Поэтому, как только Федор вкатил Платона в офис Царицы огня и воды, он громко потребовал, чтобы сватовство состоялось где угодно, только не в рабочем кабинете хозяйки, где, как он понял из рассказов жениха, и находится ее живой рабочий материал.
– Тогда прошу в мою спальню, – тонким детским голоском произнес кто-то у дверей.
Платон сначала поискал обладателя голоса на уровне своих глаз (все-таки он сидит в коляске – куда уж ниже?), потом покосился по сторонам и только после этого опустил голову и чуть не закричал от ужаса: у его ног сидело странное существо – то ли ребенок, то ли ожиревшая лилипутка в пышном розовом платье и с крошечной короной на голове.
– Идите за мной, – пригласило это существо, и вдруг покатилось по полу, отталкиваясь ладошками, а юбки поволоклись за нею, шурша.
Похолодев, Платон Матвеевич подумал, что у Царицы, похоже, нет ног! – изогнулся назад, чтобы разглядеть выражение лица Федора, но не смог: тот вез коляску с высоко поднятой головой, и Платону был виден только его мощный подбородок снизу. Судя по ритмичным движениям подбородка, племянник был занят любимым делом – жевал резинку.

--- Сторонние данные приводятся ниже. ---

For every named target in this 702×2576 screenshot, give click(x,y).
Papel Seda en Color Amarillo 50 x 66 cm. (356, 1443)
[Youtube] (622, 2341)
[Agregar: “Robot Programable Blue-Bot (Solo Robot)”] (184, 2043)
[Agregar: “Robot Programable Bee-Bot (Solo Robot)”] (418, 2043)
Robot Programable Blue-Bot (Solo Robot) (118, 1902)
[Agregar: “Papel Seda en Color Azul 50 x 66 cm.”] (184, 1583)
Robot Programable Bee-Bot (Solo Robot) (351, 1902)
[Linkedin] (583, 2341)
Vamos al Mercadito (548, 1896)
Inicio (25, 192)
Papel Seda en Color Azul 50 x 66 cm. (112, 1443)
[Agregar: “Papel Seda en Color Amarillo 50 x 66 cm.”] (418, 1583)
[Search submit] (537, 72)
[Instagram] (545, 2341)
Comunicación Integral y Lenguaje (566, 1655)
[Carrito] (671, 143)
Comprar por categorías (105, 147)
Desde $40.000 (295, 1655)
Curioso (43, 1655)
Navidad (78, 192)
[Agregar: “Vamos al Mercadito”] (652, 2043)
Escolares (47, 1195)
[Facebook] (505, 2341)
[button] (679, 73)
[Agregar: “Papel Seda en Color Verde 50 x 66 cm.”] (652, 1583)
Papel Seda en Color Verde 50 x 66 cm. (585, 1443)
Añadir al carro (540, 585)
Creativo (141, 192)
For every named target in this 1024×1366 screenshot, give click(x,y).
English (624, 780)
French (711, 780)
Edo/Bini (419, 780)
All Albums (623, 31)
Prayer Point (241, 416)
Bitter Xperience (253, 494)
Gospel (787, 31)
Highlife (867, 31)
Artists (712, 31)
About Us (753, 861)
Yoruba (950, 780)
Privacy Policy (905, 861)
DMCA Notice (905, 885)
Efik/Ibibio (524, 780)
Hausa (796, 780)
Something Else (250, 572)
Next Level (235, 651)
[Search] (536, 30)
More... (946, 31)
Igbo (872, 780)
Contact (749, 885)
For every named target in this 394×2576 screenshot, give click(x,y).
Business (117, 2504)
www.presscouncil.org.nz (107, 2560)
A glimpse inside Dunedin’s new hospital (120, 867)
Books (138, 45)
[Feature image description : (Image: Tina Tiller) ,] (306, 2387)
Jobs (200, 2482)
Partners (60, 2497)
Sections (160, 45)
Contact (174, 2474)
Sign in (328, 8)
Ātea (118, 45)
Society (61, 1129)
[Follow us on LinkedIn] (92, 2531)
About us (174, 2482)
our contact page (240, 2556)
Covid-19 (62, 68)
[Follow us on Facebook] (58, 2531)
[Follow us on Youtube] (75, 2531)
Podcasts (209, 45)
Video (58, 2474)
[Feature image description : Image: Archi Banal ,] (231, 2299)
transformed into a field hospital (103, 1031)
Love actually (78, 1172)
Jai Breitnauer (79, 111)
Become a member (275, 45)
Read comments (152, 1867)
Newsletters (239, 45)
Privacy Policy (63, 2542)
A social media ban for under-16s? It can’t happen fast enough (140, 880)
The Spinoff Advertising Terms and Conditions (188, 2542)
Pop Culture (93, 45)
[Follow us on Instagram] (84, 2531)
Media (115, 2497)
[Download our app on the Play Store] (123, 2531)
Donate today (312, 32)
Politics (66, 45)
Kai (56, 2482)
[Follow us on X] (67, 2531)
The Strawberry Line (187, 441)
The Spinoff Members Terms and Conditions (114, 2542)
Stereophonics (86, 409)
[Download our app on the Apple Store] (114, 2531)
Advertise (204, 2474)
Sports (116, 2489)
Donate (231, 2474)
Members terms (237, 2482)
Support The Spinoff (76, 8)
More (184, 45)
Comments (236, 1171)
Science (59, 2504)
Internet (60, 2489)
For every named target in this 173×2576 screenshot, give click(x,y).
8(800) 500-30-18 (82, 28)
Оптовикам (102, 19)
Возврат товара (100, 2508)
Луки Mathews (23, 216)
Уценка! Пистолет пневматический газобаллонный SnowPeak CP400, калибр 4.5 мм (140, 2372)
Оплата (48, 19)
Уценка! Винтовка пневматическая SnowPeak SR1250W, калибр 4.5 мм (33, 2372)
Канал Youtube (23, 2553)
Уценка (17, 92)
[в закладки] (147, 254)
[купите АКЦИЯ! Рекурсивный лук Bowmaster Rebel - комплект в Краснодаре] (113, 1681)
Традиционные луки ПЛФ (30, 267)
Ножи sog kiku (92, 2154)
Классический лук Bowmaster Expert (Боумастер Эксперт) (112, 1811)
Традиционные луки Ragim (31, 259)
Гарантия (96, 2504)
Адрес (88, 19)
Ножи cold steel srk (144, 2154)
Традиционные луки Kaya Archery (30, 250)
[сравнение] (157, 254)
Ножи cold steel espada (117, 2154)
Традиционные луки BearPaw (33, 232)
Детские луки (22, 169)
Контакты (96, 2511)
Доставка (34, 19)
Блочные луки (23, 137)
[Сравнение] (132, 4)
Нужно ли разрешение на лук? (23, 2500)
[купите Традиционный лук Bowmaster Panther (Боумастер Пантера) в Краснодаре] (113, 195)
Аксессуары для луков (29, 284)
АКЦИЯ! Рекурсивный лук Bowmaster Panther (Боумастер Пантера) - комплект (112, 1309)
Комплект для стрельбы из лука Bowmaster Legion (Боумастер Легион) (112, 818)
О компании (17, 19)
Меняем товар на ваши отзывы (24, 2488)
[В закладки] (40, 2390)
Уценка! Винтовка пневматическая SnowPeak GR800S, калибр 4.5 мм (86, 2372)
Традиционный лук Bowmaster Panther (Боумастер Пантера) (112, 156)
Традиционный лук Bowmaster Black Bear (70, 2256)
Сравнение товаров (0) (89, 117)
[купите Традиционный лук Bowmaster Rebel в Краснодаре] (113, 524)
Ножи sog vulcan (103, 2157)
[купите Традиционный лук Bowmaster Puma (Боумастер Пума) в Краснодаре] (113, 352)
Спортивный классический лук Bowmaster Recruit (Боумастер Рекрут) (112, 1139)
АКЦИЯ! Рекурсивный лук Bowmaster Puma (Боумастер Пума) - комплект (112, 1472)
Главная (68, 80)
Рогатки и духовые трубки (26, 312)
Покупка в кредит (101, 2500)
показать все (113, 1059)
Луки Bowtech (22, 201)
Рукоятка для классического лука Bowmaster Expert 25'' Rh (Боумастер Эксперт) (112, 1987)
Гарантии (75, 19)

Тогда Платон наклонился вперед, надеясь разглядеть хоть что-нибудь под розовым капроном, но ему и это не удалось – Царица лихо катила по паркету, отталкиваясь ладошками в ажурных перчатках. Докатившись до распашных дверей, она выставила руки перед собой, двери легко открылись, она заехала в большую полутемную комнату – на самую середину – и развернулась, притормозив правой ладошкой.
Царица замерла, и Платон застыл в кресле. Слышно было, как Федор позади него постепенно перестает жевать, вот наступило последнее «кляк!», племянник замер, вероятно, в экстазе созерцания своей невесты на полу. И Платон тогда услышал в ватной тишине странные звуки и даже сначала подумал, что это он сам так старчески дышит – тяжело, с подсасыванием воздуха. Но тут пошевелилась Царица – наклонилась, захватила сколько смогла своих юбок и подняла их, обнажив круглые коленки, похожие на две большие сдобные булки. Она медленно и неуклюже поднималась, от ее движений странные звуки изменились, и тогда Платон понял, что Царица так дышит. Он сделал один поворот колеса и подкатился ближе, чтобы разглядеть это чудо как следует. Оказывается, она на чем-то сидела на коленях все это время. И осознание того, что у странного существа, слава богу, есть ноги, не смогло затмить отчаяния перед новым открытием: эта то ли женщина, то ли ребенок с большим трудом справляется со своим тучным телом: ей тяжело дышать.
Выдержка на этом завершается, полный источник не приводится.